Yakovenko clarified concerns expressed by Adam Cochrane that Jump Trading is trying to fork the serum even though it may have liquidity issues. he said:

“It has nothing to do with SRM or JUMP. A lot of protocols rely on Serum markets for liquidity and liquidation.”

The developer leading the forking, Mango Max, has also provided more updates on what led to the decision to fork. According to him, “The Serum Program Update Key was not controlled by its own organization, but by a private key attached to FTX. At this time no one can confirm who controls this key.” And so Serum has the power to update programs, possibly deploying malicious code.”

The importance of the serum protocol for solana cannot be underestimated. Several projects, including Magic Eden, Phantom, Mango Markets and Jupiter, have stopped using Serum as a liquidity source, citing security concerns.

Serum SRM Value Crash 70%

Meanwhile, the events of the past week have sent the value of SRM crashing. It has lost more than 70% of its value in the last week alone.

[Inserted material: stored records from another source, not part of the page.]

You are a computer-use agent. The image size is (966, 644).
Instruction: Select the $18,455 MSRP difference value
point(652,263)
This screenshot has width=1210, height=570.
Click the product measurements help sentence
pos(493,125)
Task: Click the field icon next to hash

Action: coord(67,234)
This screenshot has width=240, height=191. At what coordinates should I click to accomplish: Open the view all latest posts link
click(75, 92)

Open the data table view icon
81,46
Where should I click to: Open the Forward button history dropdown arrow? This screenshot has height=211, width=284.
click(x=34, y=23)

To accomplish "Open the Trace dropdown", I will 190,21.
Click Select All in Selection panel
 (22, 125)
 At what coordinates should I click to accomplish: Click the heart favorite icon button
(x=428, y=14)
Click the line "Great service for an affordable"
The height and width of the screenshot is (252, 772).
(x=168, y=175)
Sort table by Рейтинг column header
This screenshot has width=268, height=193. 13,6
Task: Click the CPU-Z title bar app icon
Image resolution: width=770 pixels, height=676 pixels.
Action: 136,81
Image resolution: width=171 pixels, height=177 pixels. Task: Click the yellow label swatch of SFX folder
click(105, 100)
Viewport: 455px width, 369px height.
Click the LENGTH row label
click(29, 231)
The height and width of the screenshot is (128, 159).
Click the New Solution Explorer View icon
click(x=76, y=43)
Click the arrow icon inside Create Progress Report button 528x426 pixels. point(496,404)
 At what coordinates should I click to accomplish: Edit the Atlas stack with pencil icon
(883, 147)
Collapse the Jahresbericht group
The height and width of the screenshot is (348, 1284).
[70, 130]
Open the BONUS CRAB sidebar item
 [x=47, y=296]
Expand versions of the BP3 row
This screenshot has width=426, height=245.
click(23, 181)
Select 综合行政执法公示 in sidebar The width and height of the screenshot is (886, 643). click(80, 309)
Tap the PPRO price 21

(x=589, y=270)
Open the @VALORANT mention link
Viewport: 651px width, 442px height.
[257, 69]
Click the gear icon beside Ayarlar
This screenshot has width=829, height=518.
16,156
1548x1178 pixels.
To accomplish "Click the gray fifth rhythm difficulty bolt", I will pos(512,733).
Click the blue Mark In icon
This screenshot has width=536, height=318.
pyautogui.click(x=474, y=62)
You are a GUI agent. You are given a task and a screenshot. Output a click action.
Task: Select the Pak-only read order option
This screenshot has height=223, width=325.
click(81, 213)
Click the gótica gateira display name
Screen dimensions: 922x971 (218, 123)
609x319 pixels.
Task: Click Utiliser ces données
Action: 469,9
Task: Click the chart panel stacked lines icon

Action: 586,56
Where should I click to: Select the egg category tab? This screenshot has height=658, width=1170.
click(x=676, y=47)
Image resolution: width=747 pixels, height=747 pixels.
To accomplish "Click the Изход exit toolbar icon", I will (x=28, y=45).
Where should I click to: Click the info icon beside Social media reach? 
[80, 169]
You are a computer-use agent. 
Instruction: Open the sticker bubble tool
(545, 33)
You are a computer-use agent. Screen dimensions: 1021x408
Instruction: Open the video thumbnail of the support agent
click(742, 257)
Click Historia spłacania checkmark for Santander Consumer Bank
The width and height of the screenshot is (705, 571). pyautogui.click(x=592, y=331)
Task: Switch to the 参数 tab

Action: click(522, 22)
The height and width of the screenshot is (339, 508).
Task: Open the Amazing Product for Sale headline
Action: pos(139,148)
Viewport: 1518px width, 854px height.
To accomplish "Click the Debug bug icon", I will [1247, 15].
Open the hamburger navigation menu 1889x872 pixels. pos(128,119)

It lost over 34% of its value today following news that it may have been affected by the FTX hack. Its SRM cryptocurrency is currently trading at $0.2617.

Serum SRM 24-Hour Price Chart Data from CoinMarketCap
SRM 24-Hour Price Display (Source: CoinMarketCap)

Reports have revealed that SRM coins have assets worth $2.2 billion in FTX books.

DEFILAMA data showed that even serum TVL fell to barely $1 million. This is a significant drop in the year-over-year metrics. Its TVL stood at $1.7 billion by this time last year.

It has been slowly decreasing since the beginning of the year, reaching around $108 million as of November 7. The recent FTX crash has led to a more drastic drop for many tokens associated with the crypto exchange.